▼
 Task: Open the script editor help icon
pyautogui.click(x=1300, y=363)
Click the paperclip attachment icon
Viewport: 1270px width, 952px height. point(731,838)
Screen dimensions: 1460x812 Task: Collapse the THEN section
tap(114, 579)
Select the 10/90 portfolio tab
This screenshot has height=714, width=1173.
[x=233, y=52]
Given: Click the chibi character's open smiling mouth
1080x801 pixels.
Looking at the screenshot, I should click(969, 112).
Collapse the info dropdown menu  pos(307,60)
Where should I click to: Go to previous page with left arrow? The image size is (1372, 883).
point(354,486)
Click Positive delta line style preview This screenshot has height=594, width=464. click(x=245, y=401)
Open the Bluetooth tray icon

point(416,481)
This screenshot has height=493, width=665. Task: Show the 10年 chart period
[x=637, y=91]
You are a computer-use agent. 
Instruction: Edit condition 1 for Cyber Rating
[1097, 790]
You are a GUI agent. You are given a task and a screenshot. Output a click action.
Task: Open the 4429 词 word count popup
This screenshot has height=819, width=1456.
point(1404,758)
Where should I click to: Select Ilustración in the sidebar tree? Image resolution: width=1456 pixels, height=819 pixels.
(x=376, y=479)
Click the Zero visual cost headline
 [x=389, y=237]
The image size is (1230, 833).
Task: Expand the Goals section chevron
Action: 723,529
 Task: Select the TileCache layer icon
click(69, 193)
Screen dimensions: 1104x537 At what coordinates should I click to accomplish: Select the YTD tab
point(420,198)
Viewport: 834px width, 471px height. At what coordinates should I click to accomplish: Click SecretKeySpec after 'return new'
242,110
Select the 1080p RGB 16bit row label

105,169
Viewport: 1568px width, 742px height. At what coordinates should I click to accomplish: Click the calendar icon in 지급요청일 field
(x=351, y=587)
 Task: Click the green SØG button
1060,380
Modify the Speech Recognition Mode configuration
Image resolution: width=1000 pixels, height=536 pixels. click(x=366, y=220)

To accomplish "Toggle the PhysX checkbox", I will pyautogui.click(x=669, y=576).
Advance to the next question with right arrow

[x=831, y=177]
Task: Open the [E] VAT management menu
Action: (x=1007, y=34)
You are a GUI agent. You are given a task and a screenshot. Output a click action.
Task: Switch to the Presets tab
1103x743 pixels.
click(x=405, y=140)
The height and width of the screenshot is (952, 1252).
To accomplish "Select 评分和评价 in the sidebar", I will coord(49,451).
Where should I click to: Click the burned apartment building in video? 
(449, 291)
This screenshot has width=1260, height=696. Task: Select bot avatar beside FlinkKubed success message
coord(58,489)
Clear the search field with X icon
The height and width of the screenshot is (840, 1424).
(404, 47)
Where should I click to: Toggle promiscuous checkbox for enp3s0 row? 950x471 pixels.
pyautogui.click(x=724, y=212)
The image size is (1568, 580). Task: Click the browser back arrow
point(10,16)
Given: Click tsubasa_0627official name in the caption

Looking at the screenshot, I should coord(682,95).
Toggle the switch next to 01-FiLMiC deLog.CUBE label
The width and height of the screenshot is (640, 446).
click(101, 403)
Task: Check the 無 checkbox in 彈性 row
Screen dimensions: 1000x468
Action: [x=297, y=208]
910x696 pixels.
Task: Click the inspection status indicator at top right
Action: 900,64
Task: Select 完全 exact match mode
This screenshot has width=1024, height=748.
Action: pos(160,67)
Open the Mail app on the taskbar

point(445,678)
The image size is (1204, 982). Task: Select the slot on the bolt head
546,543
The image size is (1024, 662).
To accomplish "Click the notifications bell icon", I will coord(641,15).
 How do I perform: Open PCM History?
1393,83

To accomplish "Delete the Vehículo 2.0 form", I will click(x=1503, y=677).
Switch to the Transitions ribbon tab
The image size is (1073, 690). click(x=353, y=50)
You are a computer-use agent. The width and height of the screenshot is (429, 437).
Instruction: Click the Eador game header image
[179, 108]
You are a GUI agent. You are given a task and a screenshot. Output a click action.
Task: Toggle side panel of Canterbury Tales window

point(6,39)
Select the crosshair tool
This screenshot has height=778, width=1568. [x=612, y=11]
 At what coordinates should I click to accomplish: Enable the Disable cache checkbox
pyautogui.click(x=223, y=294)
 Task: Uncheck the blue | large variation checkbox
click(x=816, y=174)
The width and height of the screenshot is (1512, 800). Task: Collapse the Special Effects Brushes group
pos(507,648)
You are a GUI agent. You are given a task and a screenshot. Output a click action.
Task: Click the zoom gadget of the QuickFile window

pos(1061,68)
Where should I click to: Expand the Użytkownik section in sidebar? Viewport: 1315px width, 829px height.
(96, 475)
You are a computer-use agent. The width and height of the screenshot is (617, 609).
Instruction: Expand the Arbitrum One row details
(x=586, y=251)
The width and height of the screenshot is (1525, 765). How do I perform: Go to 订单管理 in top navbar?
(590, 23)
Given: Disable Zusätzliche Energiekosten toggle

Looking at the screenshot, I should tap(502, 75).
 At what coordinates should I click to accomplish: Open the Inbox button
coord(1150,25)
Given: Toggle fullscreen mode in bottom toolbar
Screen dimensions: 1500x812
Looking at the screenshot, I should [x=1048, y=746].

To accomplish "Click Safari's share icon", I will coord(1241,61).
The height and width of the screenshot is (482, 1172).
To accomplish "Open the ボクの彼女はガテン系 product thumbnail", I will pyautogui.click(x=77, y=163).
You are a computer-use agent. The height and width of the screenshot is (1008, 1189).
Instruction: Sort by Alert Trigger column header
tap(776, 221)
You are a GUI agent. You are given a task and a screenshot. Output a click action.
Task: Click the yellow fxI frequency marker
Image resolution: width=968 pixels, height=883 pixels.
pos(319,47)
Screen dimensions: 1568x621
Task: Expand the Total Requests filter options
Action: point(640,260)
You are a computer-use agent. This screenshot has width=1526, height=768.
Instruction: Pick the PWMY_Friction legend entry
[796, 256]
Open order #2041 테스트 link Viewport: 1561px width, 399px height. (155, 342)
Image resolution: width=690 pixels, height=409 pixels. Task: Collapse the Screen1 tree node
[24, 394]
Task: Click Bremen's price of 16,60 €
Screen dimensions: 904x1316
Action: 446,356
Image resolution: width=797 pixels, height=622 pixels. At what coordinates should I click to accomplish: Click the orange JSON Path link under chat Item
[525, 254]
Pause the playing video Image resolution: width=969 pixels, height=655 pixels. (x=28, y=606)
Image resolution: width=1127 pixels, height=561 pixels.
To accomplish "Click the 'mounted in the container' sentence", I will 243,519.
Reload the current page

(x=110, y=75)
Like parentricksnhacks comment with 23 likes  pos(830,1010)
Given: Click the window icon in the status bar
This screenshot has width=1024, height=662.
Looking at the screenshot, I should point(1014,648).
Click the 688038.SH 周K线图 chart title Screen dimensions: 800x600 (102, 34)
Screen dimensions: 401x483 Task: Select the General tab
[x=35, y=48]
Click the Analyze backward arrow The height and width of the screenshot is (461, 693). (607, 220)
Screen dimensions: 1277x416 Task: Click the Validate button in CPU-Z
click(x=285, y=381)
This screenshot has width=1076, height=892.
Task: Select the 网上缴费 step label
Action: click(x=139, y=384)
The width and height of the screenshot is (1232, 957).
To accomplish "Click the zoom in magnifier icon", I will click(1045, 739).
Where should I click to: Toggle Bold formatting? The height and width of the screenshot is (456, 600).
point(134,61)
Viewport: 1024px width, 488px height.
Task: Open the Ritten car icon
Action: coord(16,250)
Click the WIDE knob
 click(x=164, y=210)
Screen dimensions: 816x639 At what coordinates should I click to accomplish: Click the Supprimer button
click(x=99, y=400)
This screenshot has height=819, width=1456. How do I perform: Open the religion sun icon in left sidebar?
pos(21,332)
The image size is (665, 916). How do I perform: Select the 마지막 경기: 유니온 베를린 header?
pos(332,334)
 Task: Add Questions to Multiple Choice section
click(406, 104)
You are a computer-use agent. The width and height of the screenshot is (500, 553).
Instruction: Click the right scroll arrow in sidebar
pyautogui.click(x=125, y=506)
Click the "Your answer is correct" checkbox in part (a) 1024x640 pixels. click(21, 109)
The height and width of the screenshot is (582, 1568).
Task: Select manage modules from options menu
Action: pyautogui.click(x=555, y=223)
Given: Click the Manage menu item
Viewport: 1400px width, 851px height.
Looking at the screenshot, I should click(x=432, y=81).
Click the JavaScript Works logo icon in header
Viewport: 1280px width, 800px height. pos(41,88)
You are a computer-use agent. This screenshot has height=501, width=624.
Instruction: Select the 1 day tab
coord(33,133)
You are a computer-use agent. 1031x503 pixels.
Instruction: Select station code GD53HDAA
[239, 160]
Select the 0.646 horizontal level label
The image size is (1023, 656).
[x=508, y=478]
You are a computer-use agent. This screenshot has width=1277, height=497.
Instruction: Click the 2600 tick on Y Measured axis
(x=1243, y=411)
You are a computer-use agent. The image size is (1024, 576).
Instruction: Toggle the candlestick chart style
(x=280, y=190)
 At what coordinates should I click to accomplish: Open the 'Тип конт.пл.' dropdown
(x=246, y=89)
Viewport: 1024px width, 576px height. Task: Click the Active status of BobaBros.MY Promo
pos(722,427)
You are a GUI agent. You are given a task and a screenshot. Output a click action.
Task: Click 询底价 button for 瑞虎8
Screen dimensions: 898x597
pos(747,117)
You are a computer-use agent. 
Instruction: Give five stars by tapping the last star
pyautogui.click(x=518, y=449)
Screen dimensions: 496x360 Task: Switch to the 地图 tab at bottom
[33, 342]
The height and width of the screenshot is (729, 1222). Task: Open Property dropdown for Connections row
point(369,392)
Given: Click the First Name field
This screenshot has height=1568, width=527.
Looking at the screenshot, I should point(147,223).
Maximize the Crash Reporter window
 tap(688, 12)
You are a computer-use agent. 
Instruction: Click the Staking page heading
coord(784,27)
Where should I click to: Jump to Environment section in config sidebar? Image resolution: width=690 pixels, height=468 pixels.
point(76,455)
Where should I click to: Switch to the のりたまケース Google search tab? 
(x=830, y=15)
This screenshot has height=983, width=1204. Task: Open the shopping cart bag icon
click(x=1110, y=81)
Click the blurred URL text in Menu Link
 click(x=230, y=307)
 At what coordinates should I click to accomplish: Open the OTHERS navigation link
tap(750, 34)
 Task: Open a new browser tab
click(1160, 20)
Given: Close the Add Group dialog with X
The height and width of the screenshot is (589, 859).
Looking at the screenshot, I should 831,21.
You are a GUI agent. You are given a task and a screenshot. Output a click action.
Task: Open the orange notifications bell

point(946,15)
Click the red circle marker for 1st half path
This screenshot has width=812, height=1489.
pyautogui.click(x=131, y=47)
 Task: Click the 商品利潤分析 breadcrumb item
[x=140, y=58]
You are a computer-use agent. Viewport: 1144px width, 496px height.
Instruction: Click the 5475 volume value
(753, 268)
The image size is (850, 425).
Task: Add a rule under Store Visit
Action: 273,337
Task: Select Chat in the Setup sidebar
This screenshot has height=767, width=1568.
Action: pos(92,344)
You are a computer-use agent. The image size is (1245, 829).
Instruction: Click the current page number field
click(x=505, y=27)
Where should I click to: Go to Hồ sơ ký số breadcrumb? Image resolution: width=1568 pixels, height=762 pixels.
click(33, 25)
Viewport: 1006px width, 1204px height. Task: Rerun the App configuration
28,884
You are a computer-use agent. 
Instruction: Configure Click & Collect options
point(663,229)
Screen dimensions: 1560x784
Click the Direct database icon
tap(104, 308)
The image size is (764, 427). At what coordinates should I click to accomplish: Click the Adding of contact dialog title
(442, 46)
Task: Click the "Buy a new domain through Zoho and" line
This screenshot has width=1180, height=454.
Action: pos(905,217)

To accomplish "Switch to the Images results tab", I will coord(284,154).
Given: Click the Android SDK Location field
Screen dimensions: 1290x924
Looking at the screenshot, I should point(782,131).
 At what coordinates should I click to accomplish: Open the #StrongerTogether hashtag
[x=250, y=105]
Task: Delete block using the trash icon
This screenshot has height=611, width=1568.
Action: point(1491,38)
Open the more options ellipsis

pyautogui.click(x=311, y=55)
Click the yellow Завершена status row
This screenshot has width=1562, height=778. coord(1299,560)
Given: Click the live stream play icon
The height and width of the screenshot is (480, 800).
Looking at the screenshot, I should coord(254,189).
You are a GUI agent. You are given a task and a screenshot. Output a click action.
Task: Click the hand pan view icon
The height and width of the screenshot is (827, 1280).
▲
Retype the items from the line containing "Screen dimensions: 816x639" through the line containing "pyautogui.click(x=125, y=506)", both included, with nothing changed.

TASK SOLUTION
Screen dimensions: 816x639 At what coordinates should I click to accomplish: Click the Supprimer button
click(x=99, y=400)
This screenshot has height=819, width=1456. How do I perform: Open the religion sun icon in left sidebar?
pos(21,332)
The image size is (665, 916). How do I perform: Select the 마지막 경기: 유니온 베를린 header?
pos(332,334)
 Task: Add Questions to Multiple Choice section
click(406, 104)
You are a computer-use agent. The width and height of the screenshot is (500, 553).
Instruction: Click the right scroll arrow in sidebar
pyautogui.click(x=125, y=506)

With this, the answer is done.